Harga Plastik Naik, Pemprov Jateng Dorong Penggunaan Bioplastik Ramah Lingkungan
Untuk jangka menengah dan panjang, pemprov mendorong penggunaan bioplastik, salah satunya berbahan baku pati singkong. Meski harganya lebih mahal dibanding plastik berbasis petrokimia, penggunaan bioplastik dinilai perlu mulai dicoba secara bertahap.
Dia menyebut, substitusi awal bisa dilakukan sekitar 20 hingga 30 persen, sebelum beralih secara lebih luas. Selain itu, Pemprov juga mendorong transformasi menuju industri hijau atau green industry.
Penggunaan energi terbarukan seperti panel surya, dinilai mampu menekan biaya produksi hingga 20 persen, bahkan lebih jika diterapkan secara penuh.
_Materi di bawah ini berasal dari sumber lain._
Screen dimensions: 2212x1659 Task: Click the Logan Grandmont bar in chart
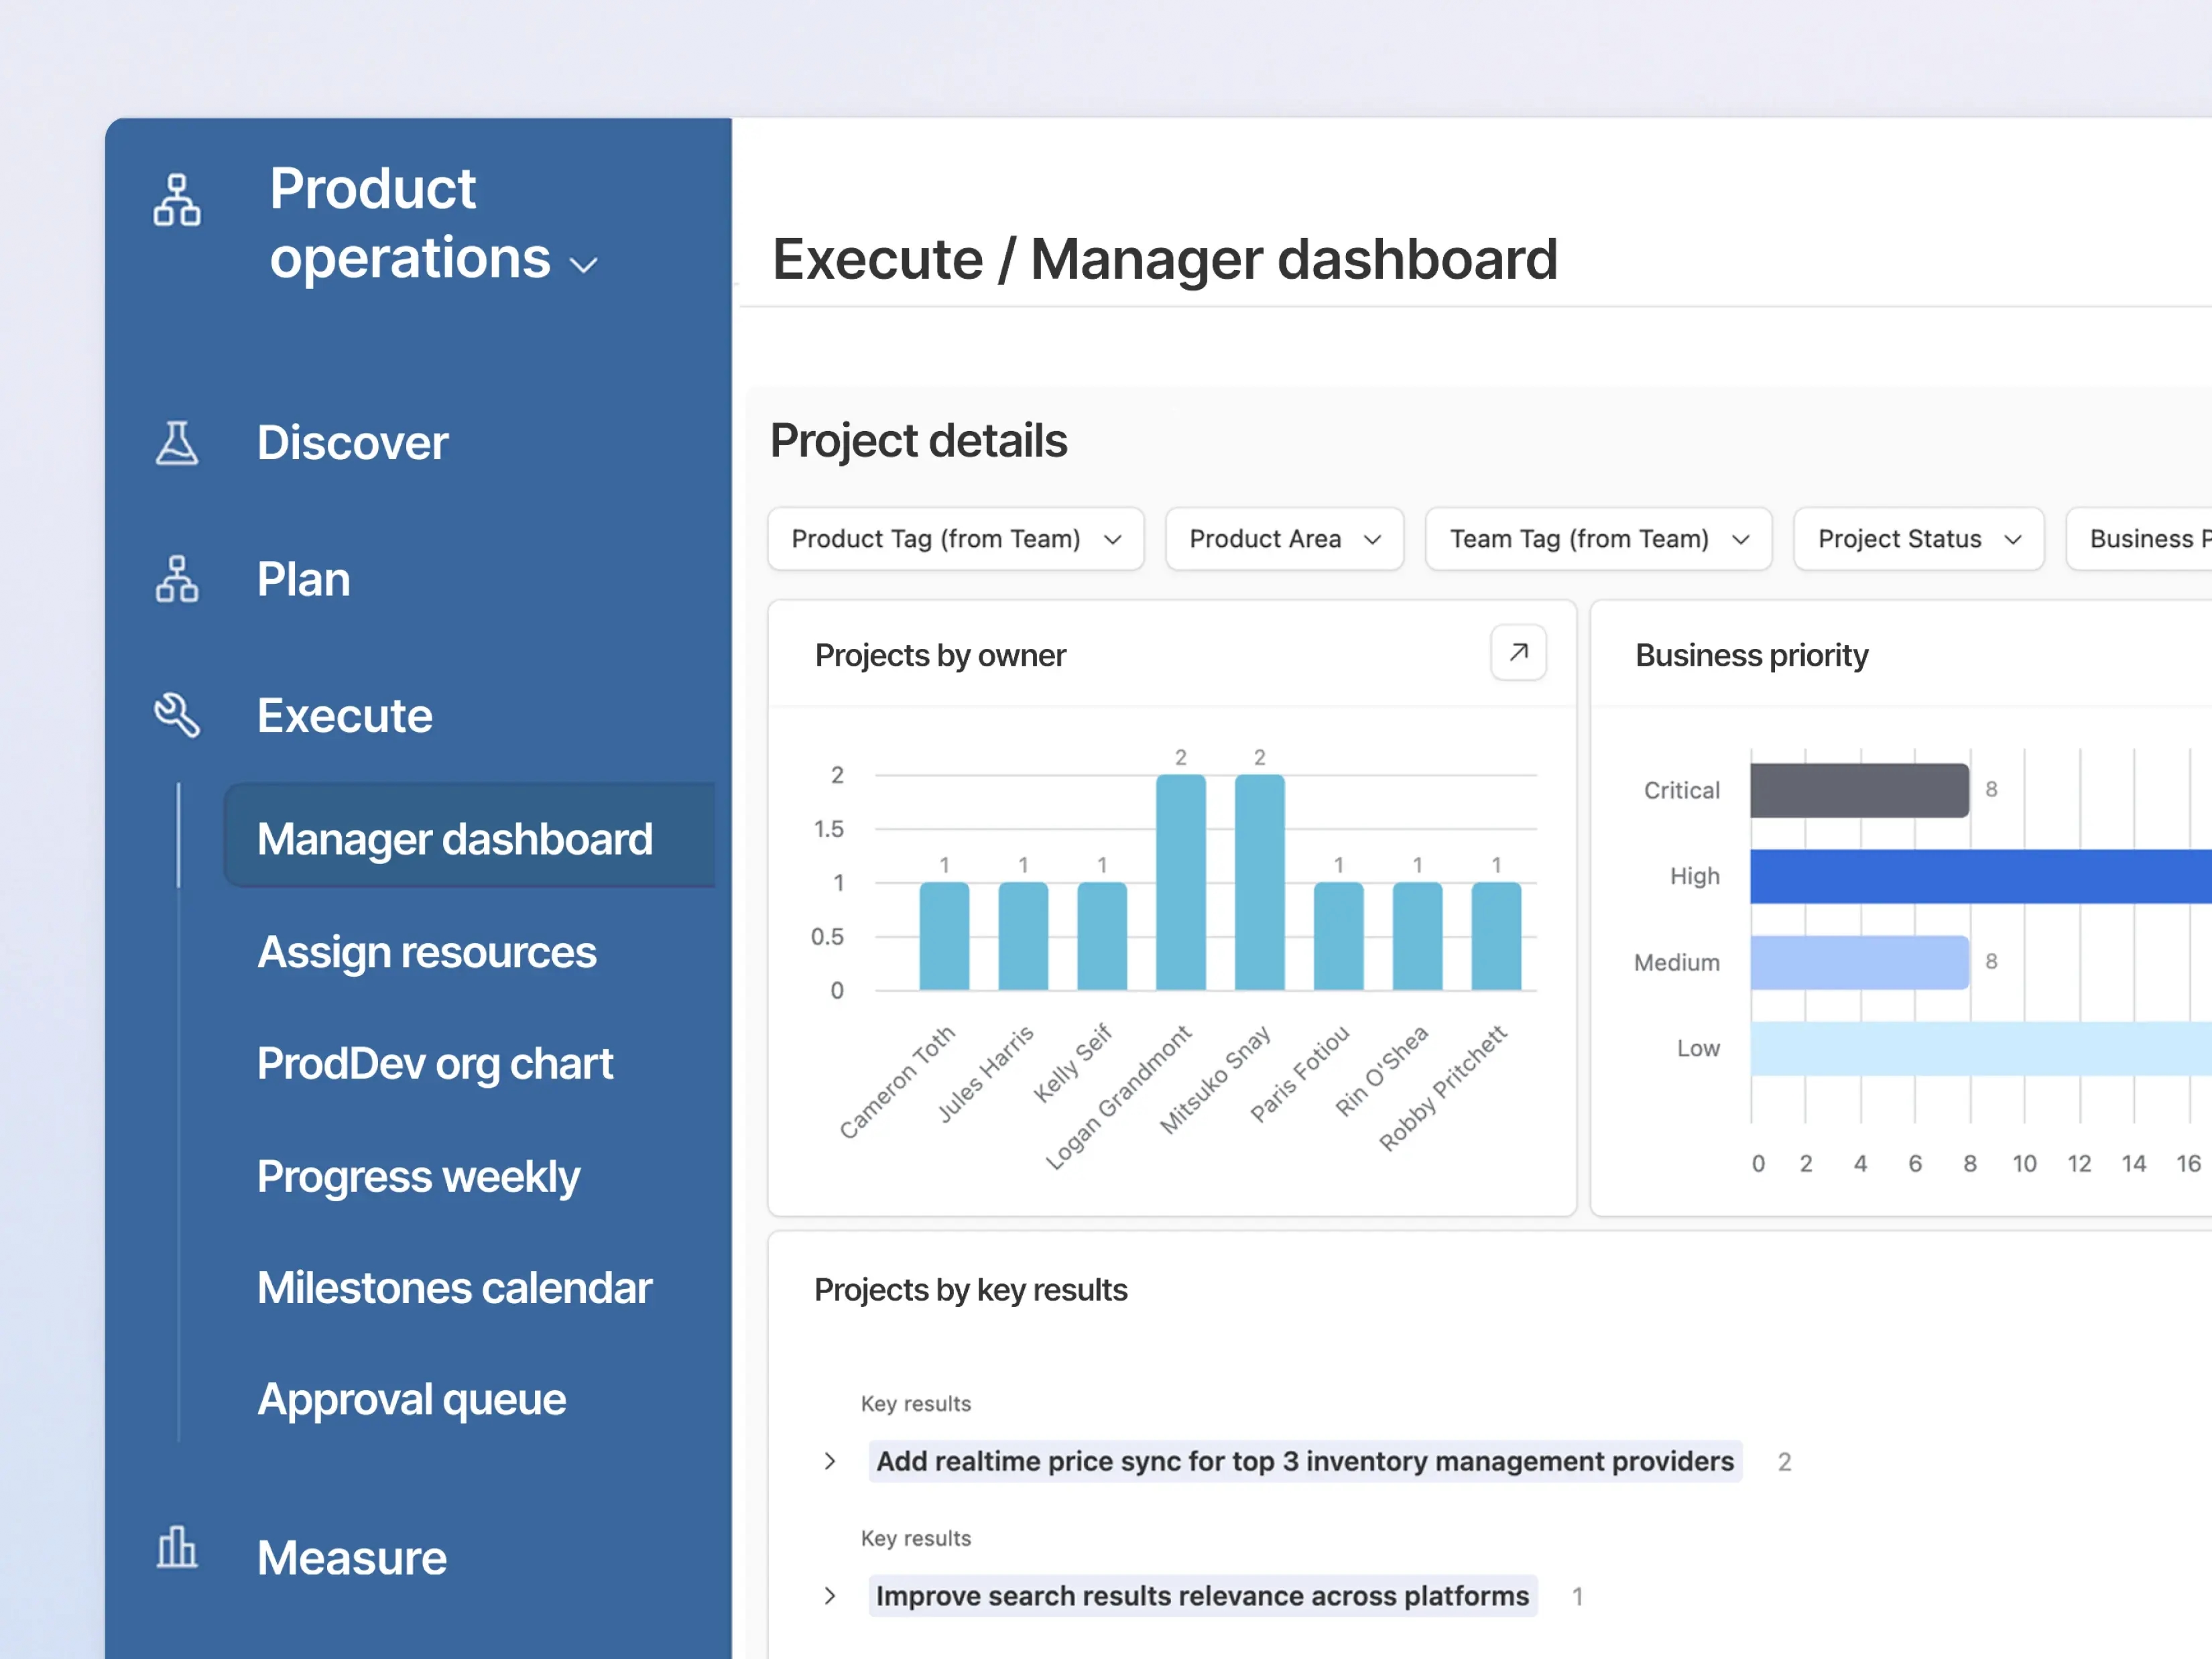[x=1180, y=882]
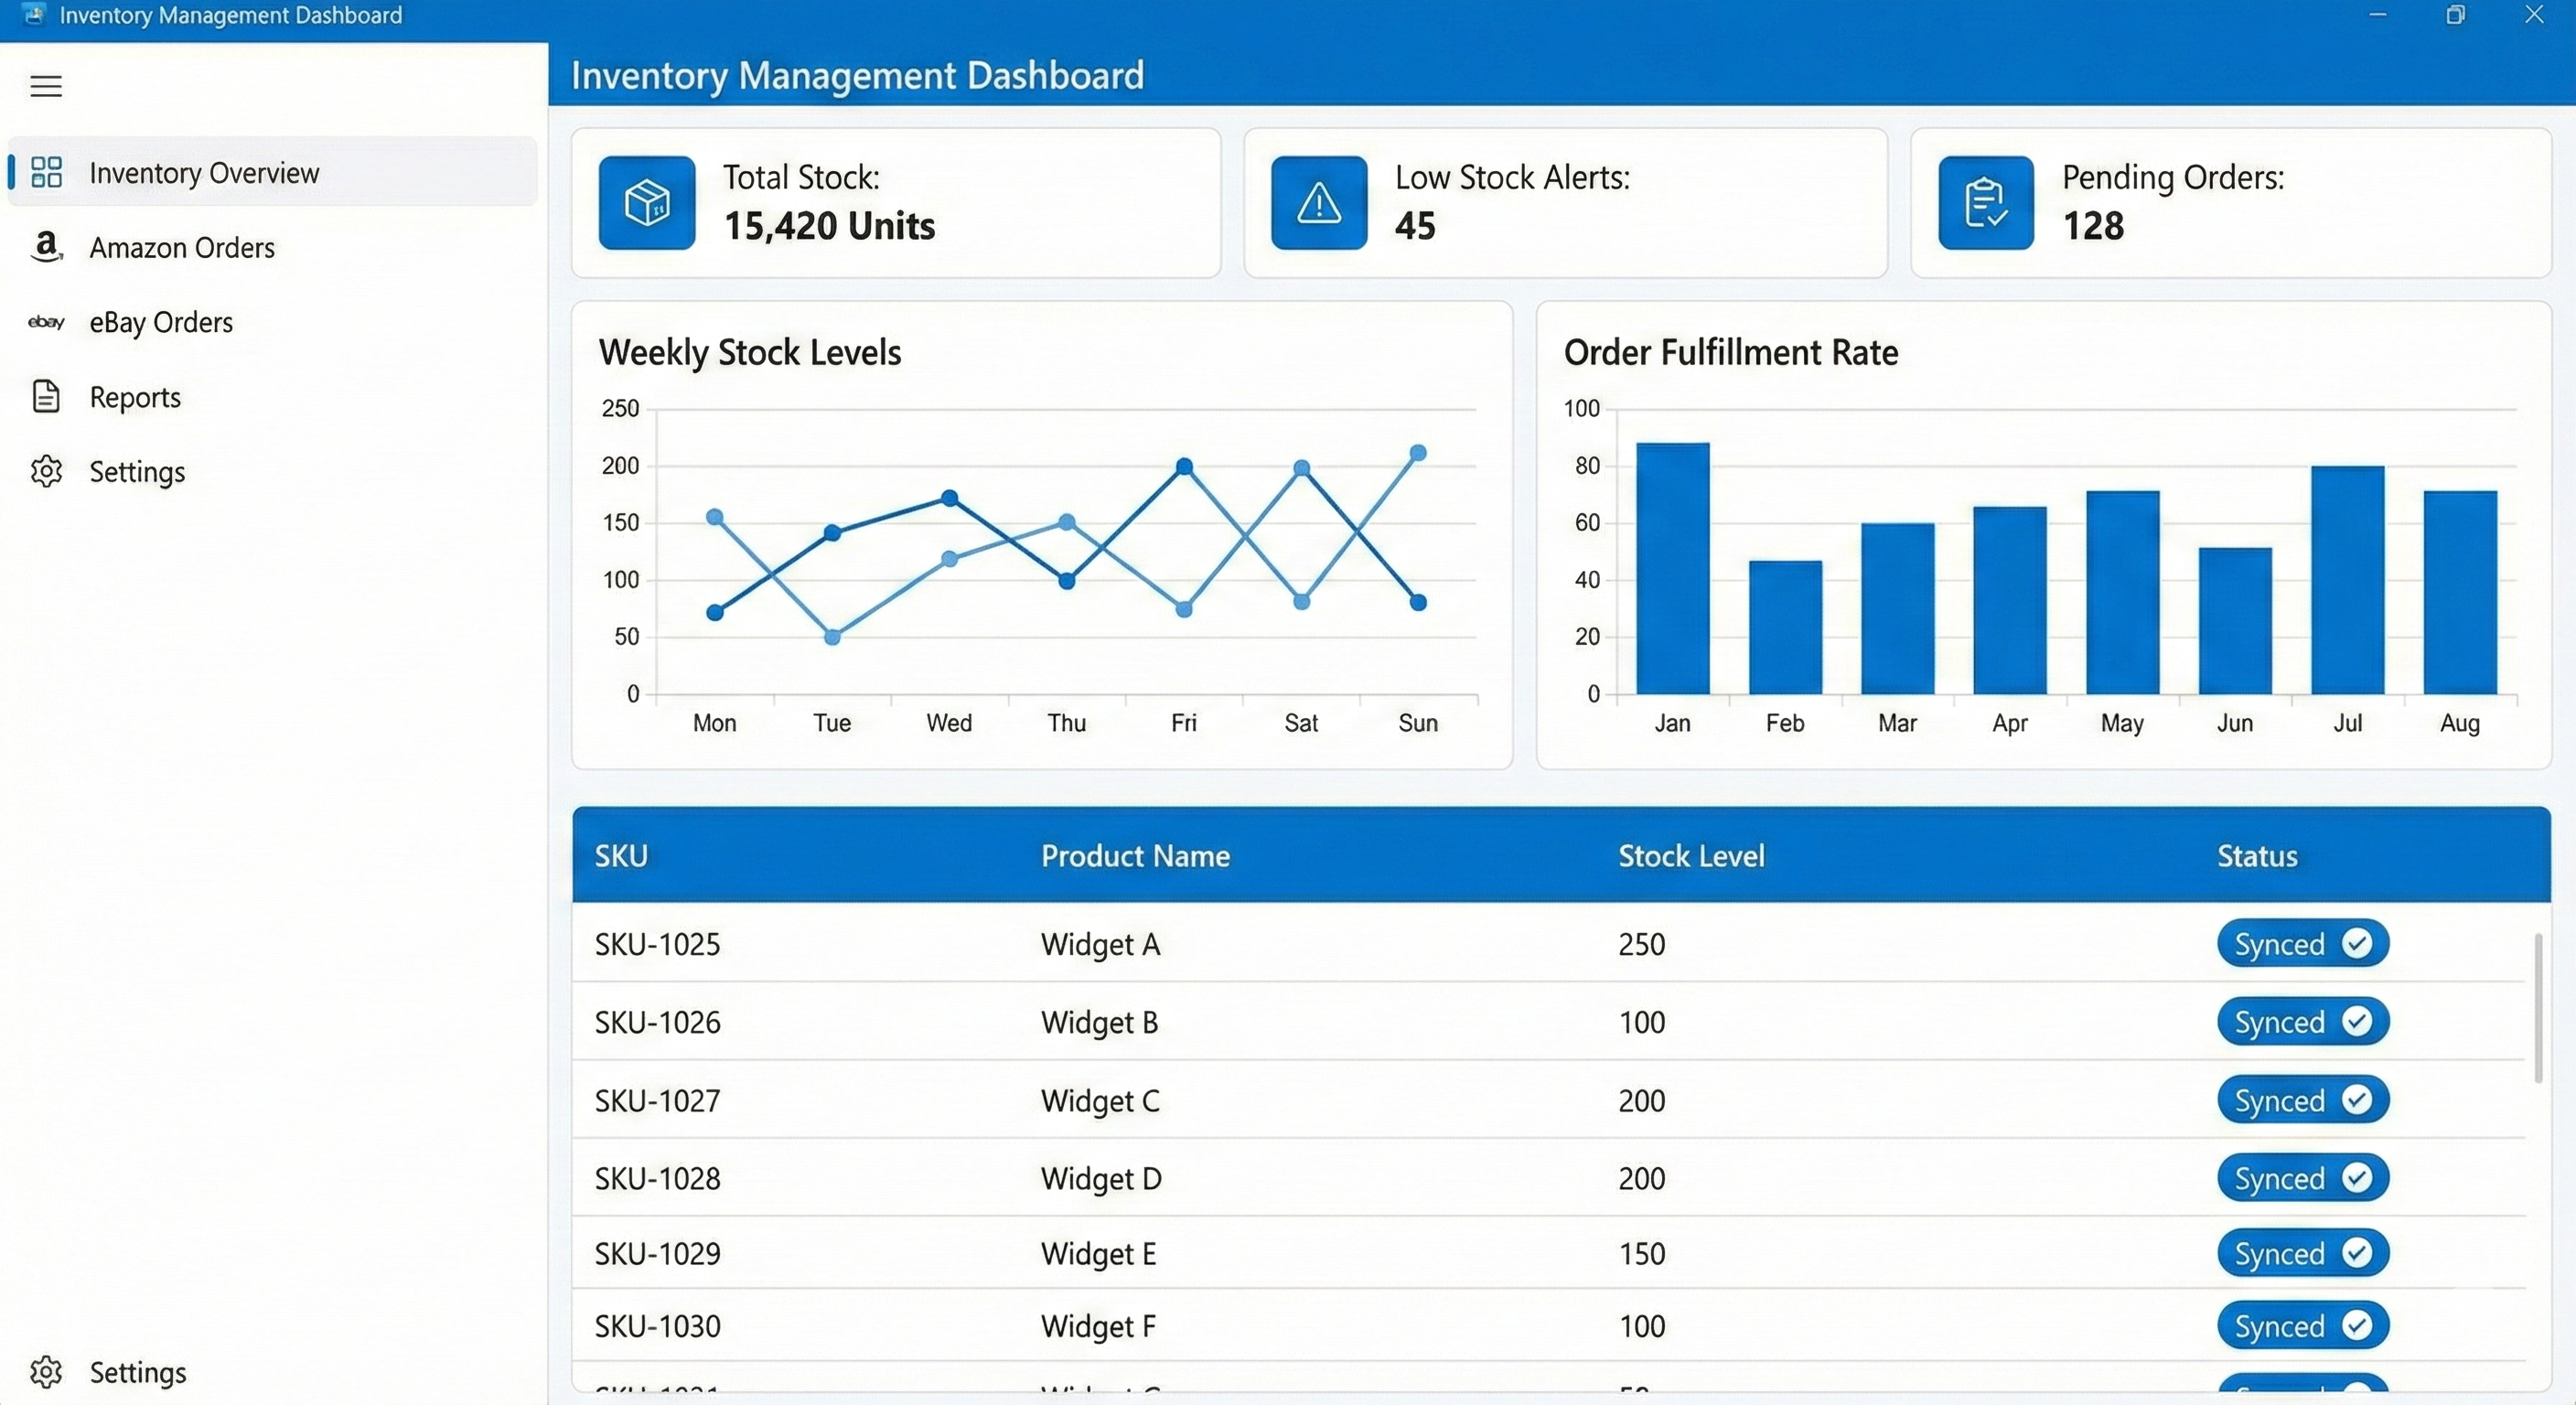
Task: Click the bottom Settings gear icon
Action: point(46,1372)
Penghematan tersebut diharapkan dapat menutup kenaikan biaya akibat penggunaan bahan ramah lingkungan.
“Kita harus mulai bertransformasi ke green industry, baik untuk IKM maupun industri besar, karena penghematan energi bisa menutup kenaikan biaya produksi,” ujarnya.
Dia juga mengimbau kepada masyarakat untuk bisa beradaptasi dengan penggunaan plastik berbahan ramah lingkungan.
“Kami menghimbau masyarakat maupun UMKM untuk mulai mengganti penggunaan plastik dengan bahan yang lebih ramah lingkungan. Kesulitan itu justru bisa menjadi kesempatan untuk bertransformasi,” katanya.